03 octubre 2007

024. Mercurio, Hijo del Diablo

Volvemos a la normalidad. Mi ordenador está otra vez a punto y volvemos a aparecer en tebelogs así que si todo marcha bien, el viernes, primera entrega de Spider-man: blues. Mientras tanto, un rápido dibujo de Mag... digo, Mercurio.

Este dibujo representa una idea que he tenido desde hace bastante tiempo. No vendría mal recordar quién ha sido Pietro, el velocista mutante, últimamente. Un hombre loco que, intentando salvar a su hermana, alteró la realidad creando un mundo de supremacía mutante. Cuando su padre, el poderoso Magneto, descubrió la verdad no dudó en matarlo.

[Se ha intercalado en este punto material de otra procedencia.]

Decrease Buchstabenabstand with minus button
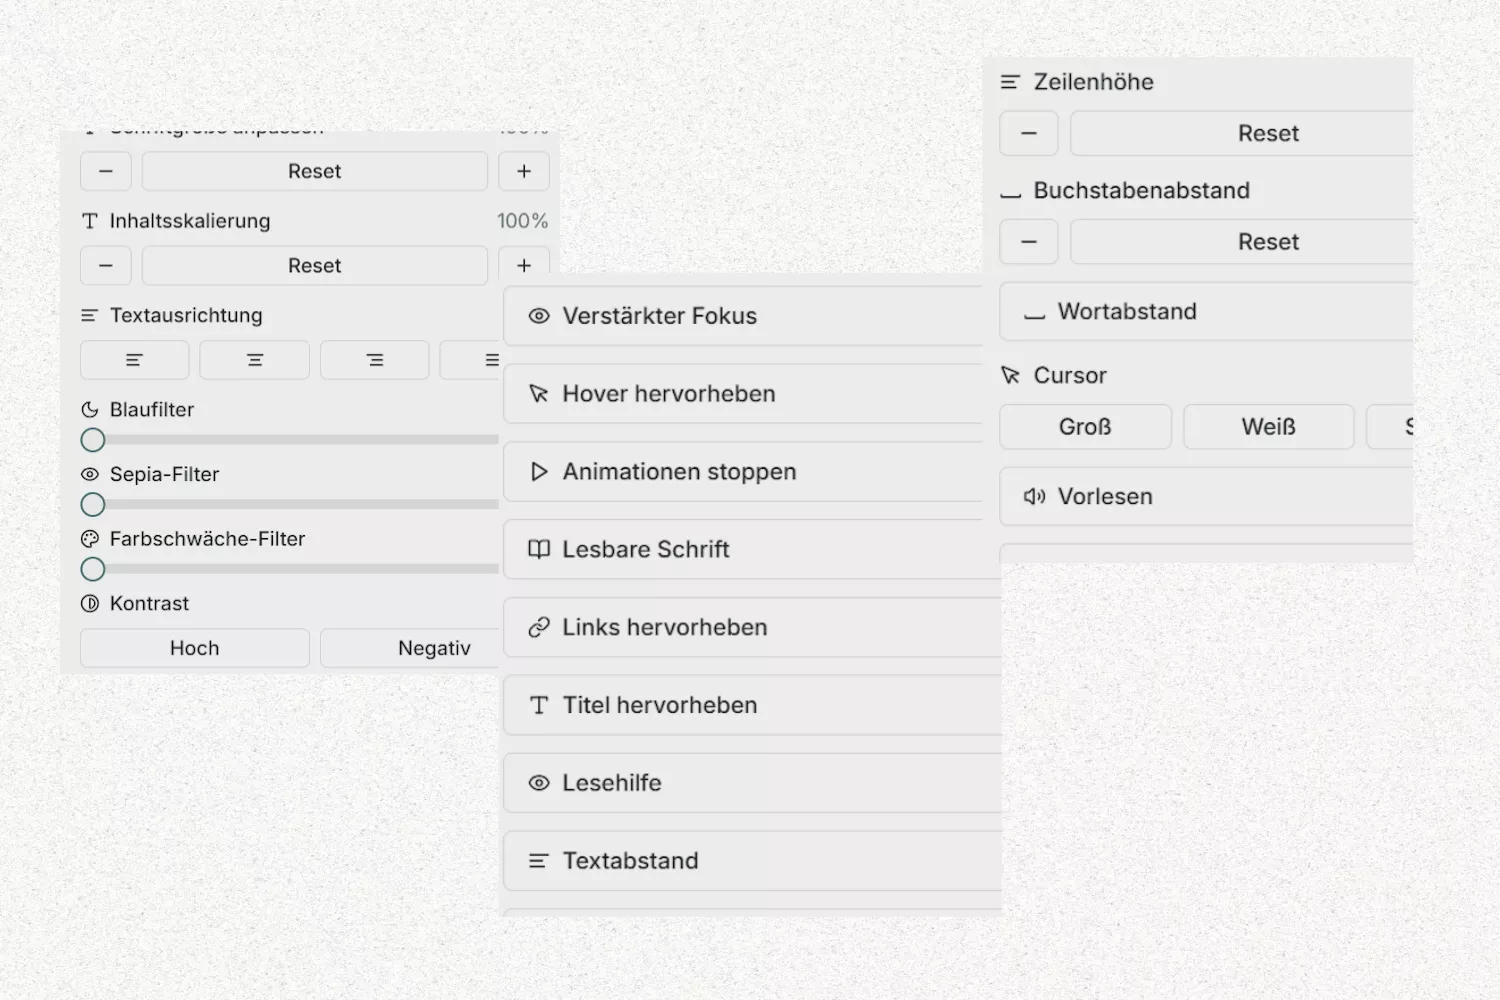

Su hermana le resucitó para, poco después, deshacer el mal que había hecho y erradicar la raza mutante de la faz de la tierra.

Mercurio, sin poderes, condenado a una vida de lentitud, intenta suicidarse y es salvado por los inhumanos, una raza de hombres genéticamente modificados que, al contacto con la nieblas terrígenas, desarrollan poderes similares a los mutantes.

Pietro se expone a la nieblas terrígenas y gana nuevos poderes, siendo capaz ahora de pegar saltos en el tiempo. Poco después roba las piedras responsables de la creación de las nieblas y se plantea devolverle los poderes a todos los mutantes. Finalmente, y tras una batalla entre el gobierno de los Estados Unidos y los Inhumanos, Mercurio pierde la casi totalidad del preciado mineral pero consigue, de algún modo, desarrollar él mismo la capacidad de devolver los poderes mutantes.

En este contexto es cuando yo veo a Mercurio tomando posesión del casco y la capa de su padre, Magneto, asumiendo su legado e incluso, fundando una nueva hermandad de mutantes.
"Algunos consideraban a mi padre un demonio mientras otros lo alababan como un mesías. Por eso he tomado su yelmo y su manto, porque mía fue la mano que provocó la caída de los mutantes y mío es el poder para devolverles su grandeza."
Ésta es la entrada 98.

1 comentario:

Yogur dijo...

No es mala idea lo que planteas pero eso si, habría que darle otros colores al traje porque mezclar el granate-rojizo de magneto con el azul cielo de Mercurio no me termina de coordinar.